Stored data
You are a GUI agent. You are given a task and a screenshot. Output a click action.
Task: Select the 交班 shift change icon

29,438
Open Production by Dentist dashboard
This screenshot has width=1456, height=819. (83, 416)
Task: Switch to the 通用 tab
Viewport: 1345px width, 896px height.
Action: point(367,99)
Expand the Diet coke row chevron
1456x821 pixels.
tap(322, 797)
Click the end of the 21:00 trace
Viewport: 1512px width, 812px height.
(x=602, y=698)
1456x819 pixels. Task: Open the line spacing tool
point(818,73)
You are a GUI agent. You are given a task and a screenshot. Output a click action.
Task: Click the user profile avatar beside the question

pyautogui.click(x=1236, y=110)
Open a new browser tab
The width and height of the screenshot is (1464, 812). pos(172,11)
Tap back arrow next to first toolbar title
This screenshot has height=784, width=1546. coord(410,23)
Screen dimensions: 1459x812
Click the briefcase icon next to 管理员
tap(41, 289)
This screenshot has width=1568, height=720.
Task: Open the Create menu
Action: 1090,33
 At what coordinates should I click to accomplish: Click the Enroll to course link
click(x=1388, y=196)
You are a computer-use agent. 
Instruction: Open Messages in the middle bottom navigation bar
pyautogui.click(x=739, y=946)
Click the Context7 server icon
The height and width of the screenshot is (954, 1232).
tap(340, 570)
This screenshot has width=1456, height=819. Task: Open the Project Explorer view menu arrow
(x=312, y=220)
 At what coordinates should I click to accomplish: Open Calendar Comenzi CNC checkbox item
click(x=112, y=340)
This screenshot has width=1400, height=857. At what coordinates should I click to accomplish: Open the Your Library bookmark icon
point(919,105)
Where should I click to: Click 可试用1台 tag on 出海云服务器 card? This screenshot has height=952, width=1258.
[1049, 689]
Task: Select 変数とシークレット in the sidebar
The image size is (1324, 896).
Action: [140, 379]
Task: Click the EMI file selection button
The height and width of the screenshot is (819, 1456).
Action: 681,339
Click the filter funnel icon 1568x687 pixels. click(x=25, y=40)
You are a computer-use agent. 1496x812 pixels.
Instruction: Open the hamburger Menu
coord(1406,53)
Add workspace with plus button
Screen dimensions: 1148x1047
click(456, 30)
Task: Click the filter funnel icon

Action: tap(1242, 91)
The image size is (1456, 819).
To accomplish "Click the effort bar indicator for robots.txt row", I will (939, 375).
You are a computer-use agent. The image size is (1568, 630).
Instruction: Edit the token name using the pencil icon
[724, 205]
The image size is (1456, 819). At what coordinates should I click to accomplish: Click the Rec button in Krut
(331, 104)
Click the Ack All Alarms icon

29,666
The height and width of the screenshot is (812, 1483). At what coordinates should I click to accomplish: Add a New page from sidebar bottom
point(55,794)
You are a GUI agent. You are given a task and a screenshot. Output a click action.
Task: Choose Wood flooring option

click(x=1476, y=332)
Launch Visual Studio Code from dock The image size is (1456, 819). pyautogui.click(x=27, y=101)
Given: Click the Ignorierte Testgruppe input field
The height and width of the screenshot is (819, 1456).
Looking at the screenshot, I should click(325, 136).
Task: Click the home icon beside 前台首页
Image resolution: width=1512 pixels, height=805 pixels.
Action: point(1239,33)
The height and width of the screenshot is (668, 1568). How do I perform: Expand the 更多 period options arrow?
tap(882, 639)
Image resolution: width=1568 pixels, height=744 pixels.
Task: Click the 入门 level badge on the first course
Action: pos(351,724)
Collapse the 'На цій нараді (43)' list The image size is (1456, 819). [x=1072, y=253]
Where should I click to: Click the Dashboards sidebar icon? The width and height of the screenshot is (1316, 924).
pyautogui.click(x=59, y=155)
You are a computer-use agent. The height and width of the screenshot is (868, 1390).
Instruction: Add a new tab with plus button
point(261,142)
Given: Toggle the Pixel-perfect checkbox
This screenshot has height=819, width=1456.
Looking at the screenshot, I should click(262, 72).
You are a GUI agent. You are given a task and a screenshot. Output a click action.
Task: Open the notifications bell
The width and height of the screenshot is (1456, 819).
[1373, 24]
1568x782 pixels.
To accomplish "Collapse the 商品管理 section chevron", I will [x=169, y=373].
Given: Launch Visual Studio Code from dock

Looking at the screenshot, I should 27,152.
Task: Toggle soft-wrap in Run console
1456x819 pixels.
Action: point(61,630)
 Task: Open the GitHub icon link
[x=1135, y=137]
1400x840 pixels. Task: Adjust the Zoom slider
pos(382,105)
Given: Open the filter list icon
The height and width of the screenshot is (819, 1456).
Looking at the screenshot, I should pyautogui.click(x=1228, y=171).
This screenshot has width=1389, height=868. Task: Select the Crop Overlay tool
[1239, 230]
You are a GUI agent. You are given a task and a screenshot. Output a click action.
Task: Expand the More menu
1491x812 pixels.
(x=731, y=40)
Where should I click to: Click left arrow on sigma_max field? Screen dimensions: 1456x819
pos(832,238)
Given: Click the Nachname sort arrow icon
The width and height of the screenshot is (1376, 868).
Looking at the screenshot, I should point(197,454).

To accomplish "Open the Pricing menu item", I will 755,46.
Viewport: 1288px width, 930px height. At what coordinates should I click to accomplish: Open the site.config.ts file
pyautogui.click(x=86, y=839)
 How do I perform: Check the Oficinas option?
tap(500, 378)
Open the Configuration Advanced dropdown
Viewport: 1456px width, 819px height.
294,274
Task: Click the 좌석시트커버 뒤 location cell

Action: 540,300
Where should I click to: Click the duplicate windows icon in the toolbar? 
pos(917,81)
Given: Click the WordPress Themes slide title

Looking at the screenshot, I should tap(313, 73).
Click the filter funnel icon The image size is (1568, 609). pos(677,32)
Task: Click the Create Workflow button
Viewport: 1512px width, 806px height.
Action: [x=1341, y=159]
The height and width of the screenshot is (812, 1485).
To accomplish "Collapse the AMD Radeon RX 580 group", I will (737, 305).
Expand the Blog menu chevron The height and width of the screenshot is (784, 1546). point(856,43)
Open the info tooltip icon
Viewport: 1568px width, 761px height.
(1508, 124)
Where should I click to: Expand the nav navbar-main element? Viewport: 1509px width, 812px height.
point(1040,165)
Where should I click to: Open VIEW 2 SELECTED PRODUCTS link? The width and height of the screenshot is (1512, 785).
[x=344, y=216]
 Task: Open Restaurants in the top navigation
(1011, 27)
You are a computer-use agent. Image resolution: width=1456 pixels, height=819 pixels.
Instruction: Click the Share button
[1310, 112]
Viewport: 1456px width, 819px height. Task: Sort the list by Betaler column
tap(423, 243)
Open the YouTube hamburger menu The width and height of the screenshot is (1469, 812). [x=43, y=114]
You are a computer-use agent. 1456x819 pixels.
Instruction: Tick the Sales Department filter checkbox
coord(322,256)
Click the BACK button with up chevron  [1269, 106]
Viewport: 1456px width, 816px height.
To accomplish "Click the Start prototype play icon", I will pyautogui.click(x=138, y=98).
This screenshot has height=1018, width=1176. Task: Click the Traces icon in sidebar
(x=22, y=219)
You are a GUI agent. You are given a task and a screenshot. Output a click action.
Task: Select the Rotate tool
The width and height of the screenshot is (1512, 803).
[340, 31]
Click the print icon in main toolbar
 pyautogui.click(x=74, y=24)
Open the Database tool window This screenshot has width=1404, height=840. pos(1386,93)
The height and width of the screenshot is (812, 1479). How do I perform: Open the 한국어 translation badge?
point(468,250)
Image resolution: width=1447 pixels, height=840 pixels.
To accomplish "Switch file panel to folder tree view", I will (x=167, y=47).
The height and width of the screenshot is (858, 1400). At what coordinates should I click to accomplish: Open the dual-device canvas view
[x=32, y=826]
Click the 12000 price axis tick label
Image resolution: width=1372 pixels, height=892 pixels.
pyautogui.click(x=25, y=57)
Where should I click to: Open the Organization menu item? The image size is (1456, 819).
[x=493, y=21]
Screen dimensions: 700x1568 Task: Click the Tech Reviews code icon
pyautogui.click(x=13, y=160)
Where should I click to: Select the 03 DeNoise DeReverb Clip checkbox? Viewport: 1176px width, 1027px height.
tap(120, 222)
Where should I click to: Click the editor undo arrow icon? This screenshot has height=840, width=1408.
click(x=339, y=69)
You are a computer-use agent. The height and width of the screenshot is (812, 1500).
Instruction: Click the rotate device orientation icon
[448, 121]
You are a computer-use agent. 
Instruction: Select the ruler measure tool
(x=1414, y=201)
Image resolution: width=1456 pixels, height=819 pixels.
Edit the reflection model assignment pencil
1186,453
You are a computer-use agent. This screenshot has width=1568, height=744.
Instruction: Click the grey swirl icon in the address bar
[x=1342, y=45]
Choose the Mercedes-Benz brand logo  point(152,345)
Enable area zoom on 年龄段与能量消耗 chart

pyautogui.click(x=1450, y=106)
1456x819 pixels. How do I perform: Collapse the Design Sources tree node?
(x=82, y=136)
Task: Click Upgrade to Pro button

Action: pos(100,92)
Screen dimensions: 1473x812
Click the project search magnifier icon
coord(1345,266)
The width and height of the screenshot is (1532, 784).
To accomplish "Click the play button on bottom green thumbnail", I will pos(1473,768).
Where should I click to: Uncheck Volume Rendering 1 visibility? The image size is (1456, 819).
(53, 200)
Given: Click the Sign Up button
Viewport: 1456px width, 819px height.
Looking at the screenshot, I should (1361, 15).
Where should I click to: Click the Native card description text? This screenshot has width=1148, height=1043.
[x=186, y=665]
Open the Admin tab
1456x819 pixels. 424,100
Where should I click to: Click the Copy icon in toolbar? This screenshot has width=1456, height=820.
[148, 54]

What you will do
Read the data above and pull out each line that holds the string "chevron".

Answer space
Expand the Diet coke row chevron
To accomplish "Collapse the 商品管理 section chevron", I will [x=169, y=373].
Expand the Blog menu chevron The height and width of the screenshot is (784, 1546). point(856,43)
Click the BACK button with up chevron  [1269, 106]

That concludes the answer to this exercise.